Wunsch fürs Wahljahr Deutschland sollte seine Wirtschaftspolitik ändern

Von Agnès Bénassy-Quéré
Deutschland verdient Respekt für seine Hartnäckigkeit in der Wirtschaftspolitik. Doch das Pochen auf Haushaltsdisziplin allein reicht nicht aus - und die hohen Exportüberschüsse sind in einer Währungsunion sogar gefährlich.
Hamburger Hafen: Problem Exportüberschüsse

Hamburger Hafen: Problem Exportüberschüsse

Foto: © Fabian Bimmer / Reuters/ REUTERS
Zur Autorin

Agnès Bénassy-Quéré (Jahrgang 1966) ist französische Ökonomin. Sie war zeitweise Vorsitzende des Conseil d'analyse économique (CAE), vergleichbar mit dem Sachverständigenrat in Deutschland.

Die Franzosen gelten als arrogant. Sie kritisieren Deutschland gerne für dessen starre Einhaltung von Verpflichtungen und Regeln. Es fällt den Franzosen manchmal schwer, unterschiedliche Standpunkte zu akzeptieren.

Ich würde meinen Mitbürgerinnen und Mitbürgern erst mal zur Bescheidenheit raten: Lasst uns in Richtung Deutschland unsere Bewunderung und Dankbarkeit zum Ausdruck bringen. Deutschland hat vielen Kriegsflüchtlingen eine neue Zukunft geboten und so gewissermaßen die europäische Ehre gerettet.

Ebenso muss die Hartnäckigkeit gewürdigt werden, mit der Deutschland unermüdlich dem Prinzip der Solidität, das uns ja so irritiert, bei der europäischen Einigung treu geblieben ist. Deutschland ist durch seine Geschichte geprägt, mit dem Land ist weder beim Thema demokratische Kontrolle noch bei der Achtung der demokratischen Institutionen zu spaßen.

Deutschland ist zum Grundpfeiler des Euroraums geworden und die Bundeskanzlerin zu dessen Chefin.
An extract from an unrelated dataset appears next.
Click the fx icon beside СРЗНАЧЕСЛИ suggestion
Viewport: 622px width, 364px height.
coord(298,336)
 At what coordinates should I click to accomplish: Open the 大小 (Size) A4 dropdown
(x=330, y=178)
Für die Lösung der europäischen Staatsschuldenkrise wurden die Deutschen bisher nicht mehr als Franzosen oder Italiener zur Kasse gebeten, jedoch fürchten sie, in letzter Instanz für einen Euroraum zahlen zu müssen, der unverantwortlich mit seinen Finanzen umgeht.
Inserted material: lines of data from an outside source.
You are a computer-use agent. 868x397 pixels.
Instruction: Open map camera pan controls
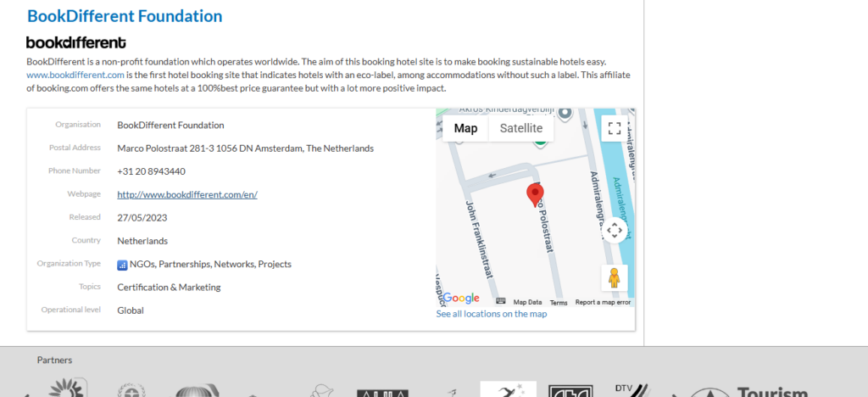(x=615, y=230)
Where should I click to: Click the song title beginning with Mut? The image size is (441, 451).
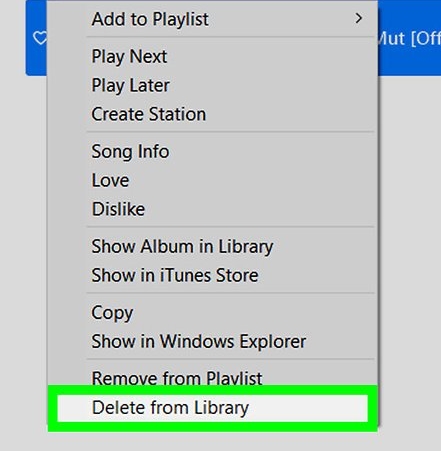[409, 38]
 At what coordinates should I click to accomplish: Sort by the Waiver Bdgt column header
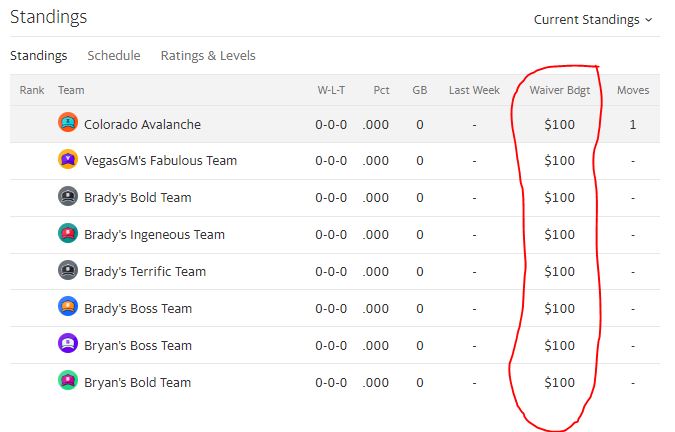559,90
Der mögliche Verlust ihrer Ersparnisse, sowie die ihnen zugeteilte Rolle des Knecht Ruprecht, belasten die Deutschen. Sie werden das Gefühl nicht los, dass all die Kompromisse, die sie seit Beginn der Krise eingegangen sind, nicht wertgeschätzt werden. Sie fühlen sich von ihren Partnern hintergangen und nehmen der Europäischen Zentralbank (EZB) ihre Nullzinspolitik übel.

Maastricht ist gescheitert

In Deutschland träumen viele von der Wiederauferstehung des Geistes von Maastricht: keine Vergemeinschaftung der Schulden, keine Sanierung eines Mitgliedstaates durch andere, Einhaltung der Haushaltsvorschriften, Überwachung durch funktionierende Märkte, die diejenigen bestrafen, die von diesen Prinzipien abweichen. Jeder soll doch die eigenen Hausaufgaben erledigen, sodass in der ganzen Klasse Harmonie herrscht.
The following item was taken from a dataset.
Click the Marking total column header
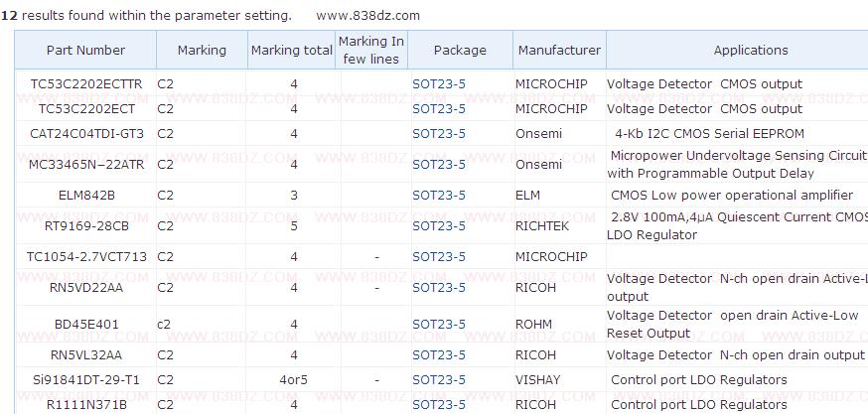The height and width of the screenshot is (414, 868). pyautogui.click(x=292, y=50)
Aber Maastricht ist gescheitert. Die Eurokrise hat gezeigt, dass Haushaltsdisziplin nicht ausreicht, dass die Märkte unfähig sind, die Schwierigkeiten eines Staates vorauszusehen, dass die Banken sich auf alle möglichen Szenarien einstellen müssen, ebenso wie die europäischen Partner für jegliche Art von Kompromiss bereitstehen sollten.

Eine funktionierende Währungsunion ist kein Selbstläufer: Wir müssen Kompromisse eingehen und mit hybriden Lösungen leben. Das haben alle Regierungen seit Beginn der Krise getan - wenn auch manchmal zu spät und ohne dass sie jedes Mal wirklich dazu gestanden hätten.

Seit Jahren spielen Deutschland und Frankreich eine Art ideologisches Versteckspiel: Spricht Frankreich über Solidarität, kontert Deutschland mit Verantwortung; will Paris über Haushaltspolitik reden, antwortet Berlin mit Strukturreformen. Wirtschaftspolitisch sieht Frankreich die Lösung in mehr Nachfrage, für Deutschland ist das Angebot der richtige Ansatz. Wachstum jedoch ergibt sich sowohl aus Angebot als auch Nachfrage.

Ein gemeinsames Wirtschaftslehrbuch

Deutschland und Frankreich sollten gemeinsam das Wirtschaftslehrbuch für ihren Dialog schreiben. Der vermutlich wichtigste Reibungspunkt betrifft den Begriff Wettbewerbsfähigkeit. In Deutschland werden die eigenen Handelsüberschüsse gerne als das Ergebnis einer hohen Wettbewerbsfähigkeit gesehen, die sowohl aus den Strukturen der deutschen Industrie als auch aus der Lohnzurückhaltung der Nullerjahre resultiert.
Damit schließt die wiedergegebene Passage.